This is a phase in human history when the ‘fast forward’ button appears to be stuck, with images flashing by in a blur. What the picture will be when the play button returns is anyone’s guess. As Lenin observed in the context of the Russian Revolution, ‘There are decades in which nothing happens and there are weeks in which decades happen.’ But our response should not be fatalistic, accepting the eventual denouement as one over which there is no control. Human agency already is, and will remain, critical in determining the future shape of things. Our present predicament is an opportunity to reimagine democracy and rescue it from the mostly self-inflicted disabilities it has come to be associated with.

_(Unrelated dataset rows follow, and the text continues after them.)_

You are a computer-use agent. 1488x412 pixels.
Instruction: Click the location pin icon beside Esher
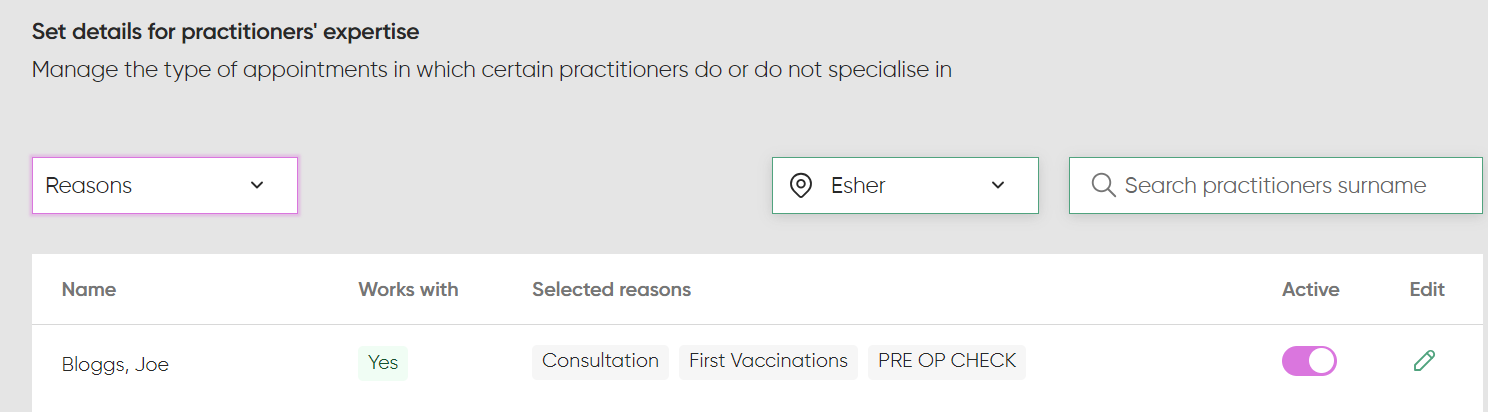[800, 186]
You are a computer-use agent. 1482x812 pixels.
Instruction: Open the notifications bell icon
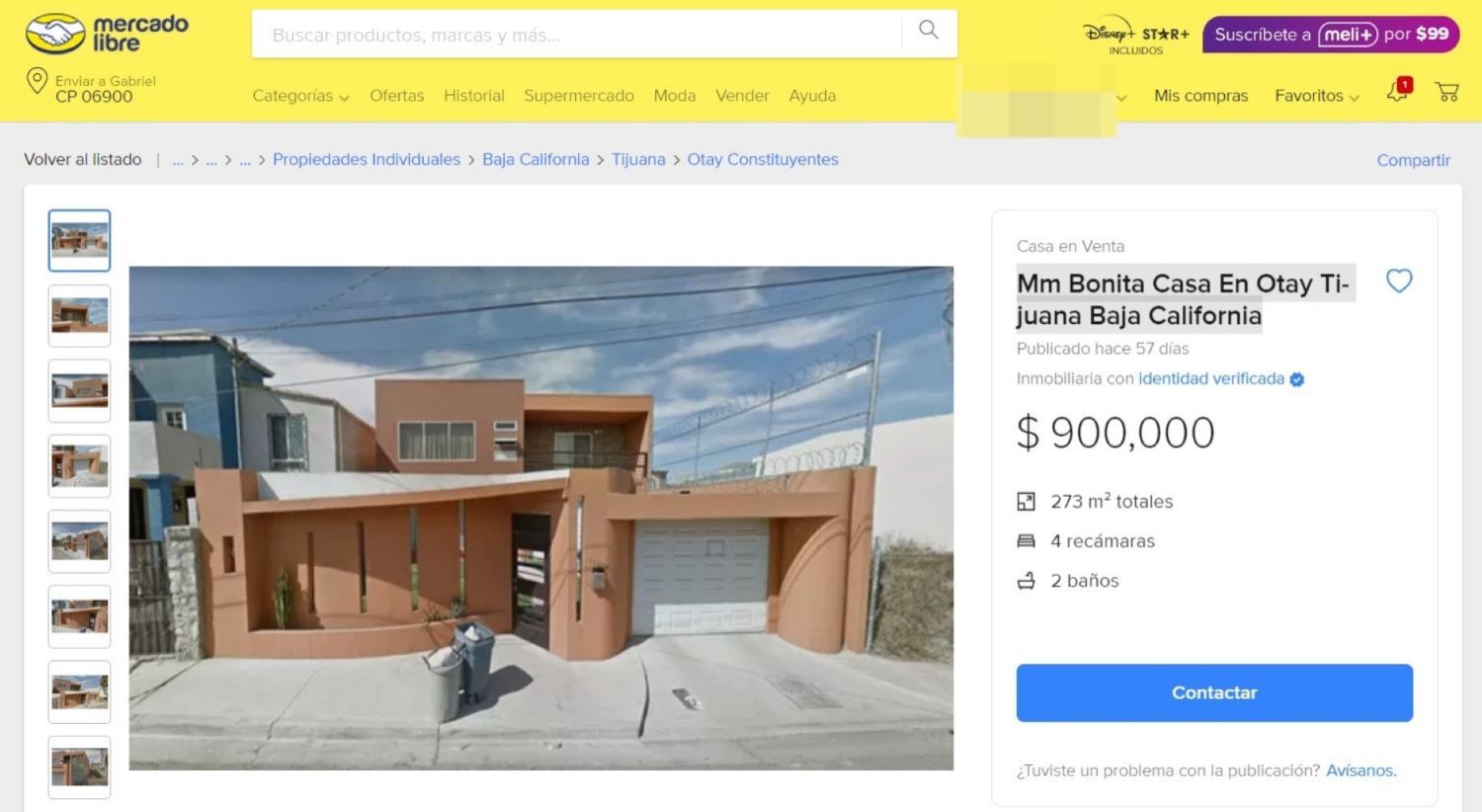[x=1398, y=91]
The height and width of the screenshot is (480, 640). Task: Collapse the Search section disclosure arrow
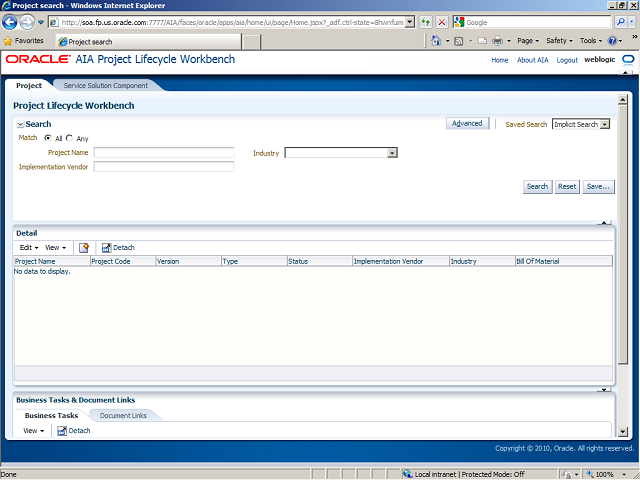click(19, 125)
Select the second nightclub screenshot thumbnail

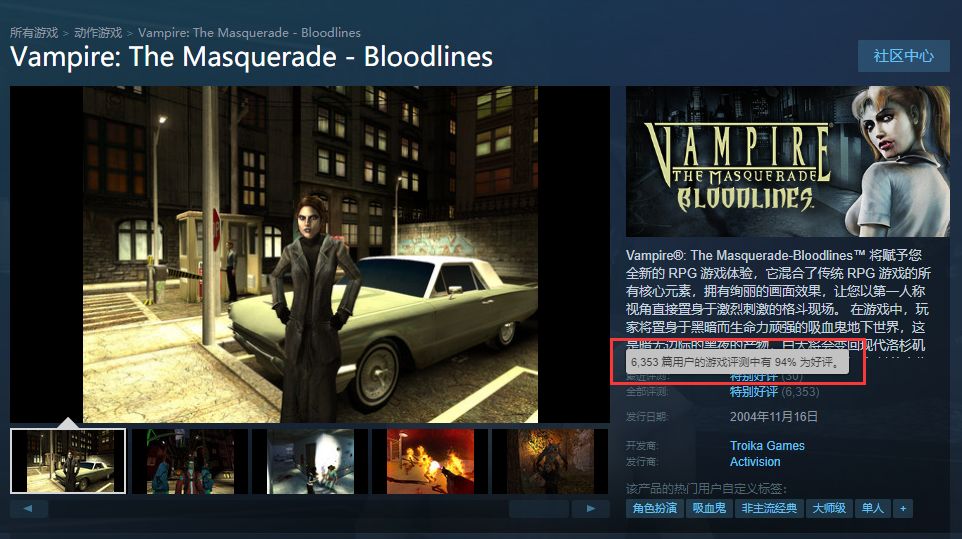tap(188, 461)
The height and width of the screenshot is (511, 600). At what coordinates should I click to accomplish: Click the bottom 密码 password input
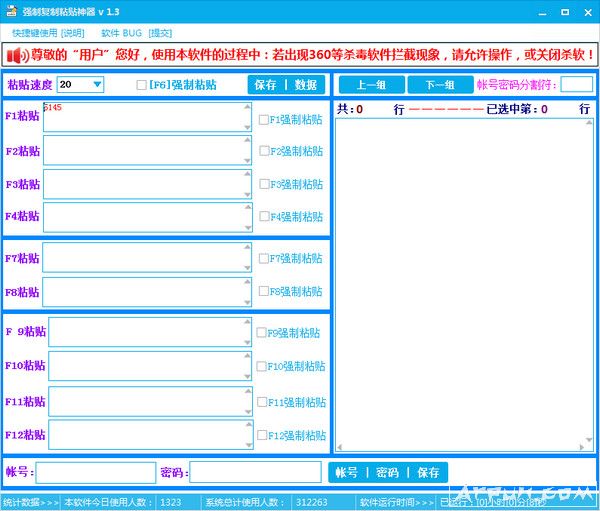(254, 472)
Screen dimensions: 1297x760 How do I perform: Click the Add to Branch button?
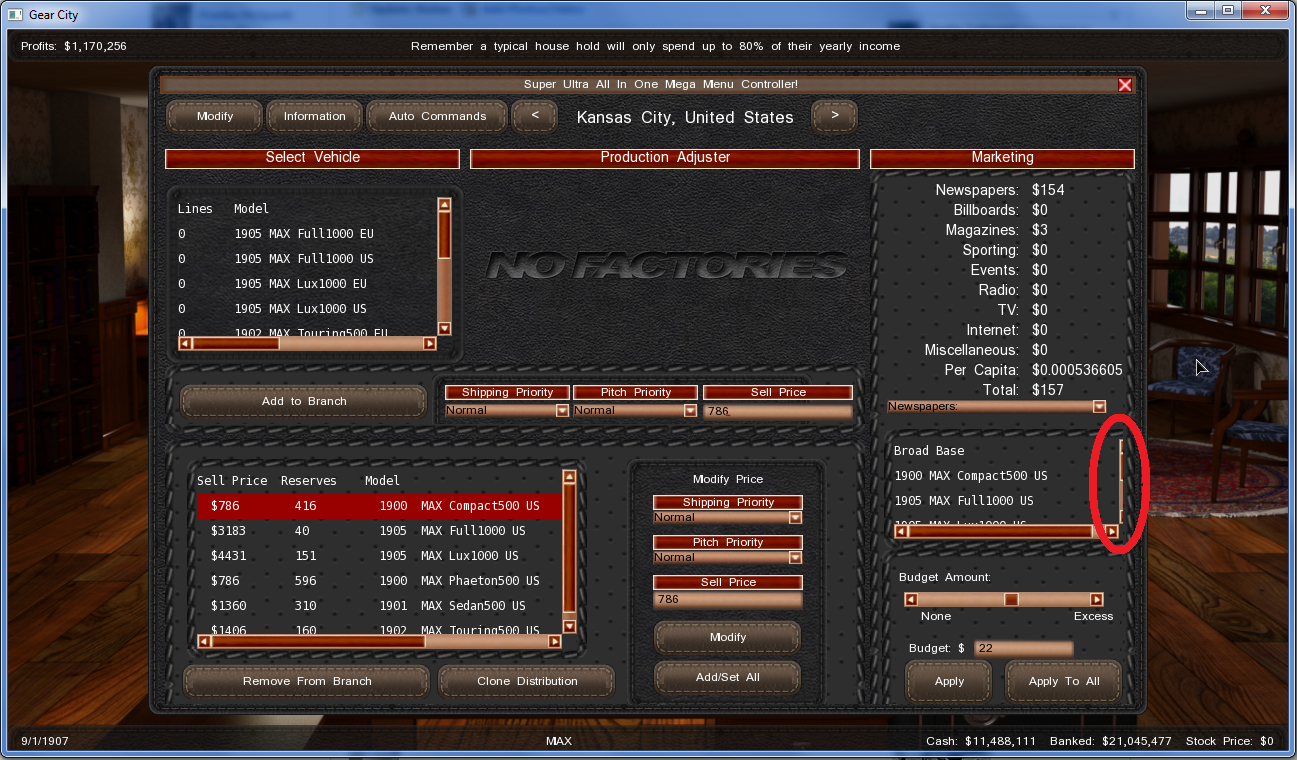point(303,401)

Democracy has weakened because it has strayed from its original principles of Liberty, Equality and Fraternity. Over the past half a century and more, democracies have become deeply unequal societies with large and growing wealth and income inequalities. There have always been such inequalities but never as acute as they are today. What is particularly ominous is the lack of opportunity as entrenched self-entitled elites become self-perpetuating and social mobility, a major plus point in democracies, diminishes. Globalisation has led to significant increase in wealth and reduction in levels of poverty. The wave has carried everyone to a higher level but those at the crest are far higher than those at the bottom of the wave. This inequality is not the inevitable result of globalisation. It is the failure of public policy since there has been a reluctance to ensure a more equitable distribution of benefits. This explains the rise of anti-globalisation, of ultra-nationalism and a lurch towards authoritarian politics, even in advanced democracies. India is no exception.
The pandemic has brought out in sharp relief the inequities that have hitherto lain largely invisible. The government’s well-meaning responses have revealed an inadequate awareness of the plight of our poorer citizens, for whom social distancing is impossible in their one-room tenements or congested worker dormitories. Where even clean drinking water is unavailable, how do they wash their hands with soap? Respect for human dignity is indispensable in a democracy. Being herded into shelters, dependent upon the charity of the State or of good Samaritans, is violative of the dignity of our deprived citizens who would rather earn their money to feed their families, which now they cannot. It is clear how dependent the better-off elite are on the services of this vast mass of lowly paid and badly treated under-class. Unless we come to terms with this reality, and work to create a more equal society, our democracy, and others across the world, will face extinction. We are a poor country. Our resources are limited. But we must learn to share what we have, and this will generate the productive energies of our young cohort and begin to deliver the demographic dividend we so proudly declare.
Democracy means liberty. We in India are fortunate to have a Constitution which safeguards the individual rights of citizens. The State exists for the people, not the other way around. The State may hold citizens accountable for their actions as per the law of the land, but at the same time, citizens should be enabled to hold the State accountable for its actions. In a democracy, it is the latter aspect which distinguishes it from other political dispensations. It follows from this that the State’s actions must be open to scrutiny and to challenge from its citizens. This is why the freedom of press, an independent judiciary and constitutionally empowered institutions are hallmarks of a democracy. All these elements have been weakened over the past several years in virtually all democracies, old and new. Reaffirming our faith in liberty and observing both the letter and spirit of our Constitution would help us chart a post-Covid future in which democracy attains renewed vigour.
The most important principle of democracy is fraternity, a sense of empathy among citizens, and above all, solidarity. A society fragmented on the basis of caste, creed, gender or religion lacks solidarity. Confronted by a crisis, such as the current pandemic, these divisions may become even sharper out of fear of the ‘other’. We see this in the reactions of some sections of our society to the spread of Covid-19 in a gathering of the Tablighi Jamaat. What should have been treated as a lapse on the part of a group of citizens, and there have been several, it was given a communal twist, heightening prejudice and hostility. What is gratifying is the immense contribution being made by citizen groups, health workers and the police in assisting ordinary people trapped in difficult circumstances during the pandemic. If the current crisis strengthens fraternity among our people, transcending narrow identities, democracy is safe in India. Perhaps the term social distancing is inappropriate. We should practice physical distancing, but enjoin social solidarity. We have been given a chance to step back and reflect on these deeper realities.
Liberty, Equality, Fraternity were proclaimed by the French Revolution but they found fertile soil in India because they were aligned to our own civilisational sensibilities. The future of democracy will be determined in India because of its significant weight in the geopolitical landscape. Only a democratic India can be a powerful alternative to the narrative of ascendant, even irresistible, authoritarianism that threatens to enslave minds across the world.